Reproduction / Example
prefect orion start
prefect deployment create ./example-deployment.py
prefect deployment run my-flow/example
prefect deployment inspect my-flow/example
prefect work-queue create -d <DEPLOYMENT-ID> test
prefect agent start <WORK-QUEUE-ID>
About this issue
- Original URL
- State: closed
- Created 2 years ago
- Reactions: 3
- Comments: 16 (10 by maintainers)
By default, we use the “host” network mode on Linux when we detect that you’re running an API on localhost because it makes it easier for users to get started. In this mode, your container can access anything on the network outside the container. Because of this, we do not change your API URL, it should just work. It looks like something’s gone wrong with that, but we haven’t gotten other reports of it and it’s working fine in our tests so it’ll take some investigation to determine what.
If you use the “bridge” network mode, the container is isolated and cannot talk to localhost.

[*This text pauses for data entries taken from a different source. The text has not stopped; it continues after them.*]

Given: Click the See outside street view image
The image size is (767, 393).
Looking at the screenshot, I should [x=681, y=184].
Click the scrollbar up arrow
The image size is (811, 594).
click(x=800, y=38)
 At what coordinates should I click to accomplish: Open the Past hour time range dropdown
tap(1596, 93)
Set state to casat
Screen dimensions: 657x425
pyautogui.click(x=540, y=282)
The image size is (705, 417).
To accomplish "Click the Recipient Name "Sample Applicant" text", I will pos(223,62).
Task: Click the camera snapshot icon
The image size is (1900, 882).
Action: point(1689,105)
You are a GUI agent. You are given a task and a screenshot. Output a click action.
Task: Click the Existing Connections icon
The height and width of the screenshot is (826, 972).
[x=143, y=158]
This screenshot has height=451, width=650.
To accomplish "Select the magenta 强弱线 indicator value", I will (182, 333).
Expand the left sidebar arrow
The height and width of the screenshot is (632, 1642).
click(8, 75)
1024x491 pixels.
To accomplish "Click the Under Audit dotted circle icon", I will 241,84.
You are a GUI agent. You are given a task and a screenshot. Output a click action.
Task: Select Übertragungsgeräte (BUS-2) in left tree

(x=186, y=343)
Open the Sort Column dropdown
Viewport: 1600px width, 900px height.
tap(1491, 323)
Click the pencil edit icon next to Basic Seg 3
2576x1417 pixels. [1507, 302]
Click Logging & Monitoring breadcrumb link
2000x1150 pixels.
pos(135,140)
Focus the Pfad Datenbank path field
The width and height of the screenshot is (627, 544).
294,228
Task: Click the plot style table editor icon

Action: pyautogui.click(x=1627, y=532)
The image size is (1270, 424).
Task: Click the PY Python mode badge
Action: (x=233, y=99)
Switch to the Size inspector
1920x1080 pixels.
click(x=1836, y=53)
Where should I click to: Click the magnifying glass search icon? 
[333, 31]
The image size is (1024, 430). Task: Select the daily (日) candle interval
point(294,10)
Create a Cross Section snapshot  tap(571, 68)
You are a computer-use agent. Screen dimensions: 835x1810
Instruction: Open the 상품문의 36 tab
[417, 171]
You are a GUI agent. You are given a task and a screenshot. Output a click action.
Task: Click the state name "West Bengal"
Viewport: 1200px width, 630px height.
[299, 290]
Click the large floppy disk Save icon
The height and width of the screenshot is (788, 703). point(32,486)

When we detect use of “bridge” with a local API, we need to convert your API URL to use “host.docker.internal” which lets it communicate outside of the container. This is a little more complicated, so we don’t do it by default when the “host” mode is available.
Hi! Thanks for the well written issue.
We’re tracking an update to the tutorial internally at https://github.com/PrefectHQ/orion/issues/1123 This is similar to https://github.com/PrefectHQ/prefect/issues/4963 and https://github.com/PrefectHQ/prefect/pull/5182
The issue here is that the requests from the container being denied because the API is bound to 127.0.0.1 instead of 0.0.0.0. If you run
prefect orion start --host 0.0.0.0
, the container will be able to reach the API. This is a difference in container networking on Linux (this is not an issue on macOS).We solved this in V1 of Prefect by including the container in a shared network with the server, but the server is not running in a container right now so we cannot apply the same fix. I’m not sure what the long-term solution is, it’d be nice to be able to use it without exposing your API via 0.0.0.0.
I believe you can also bind the Docker host IP
172.17.0.1
and it will allow connections from containers but won’t allow connections from other sources.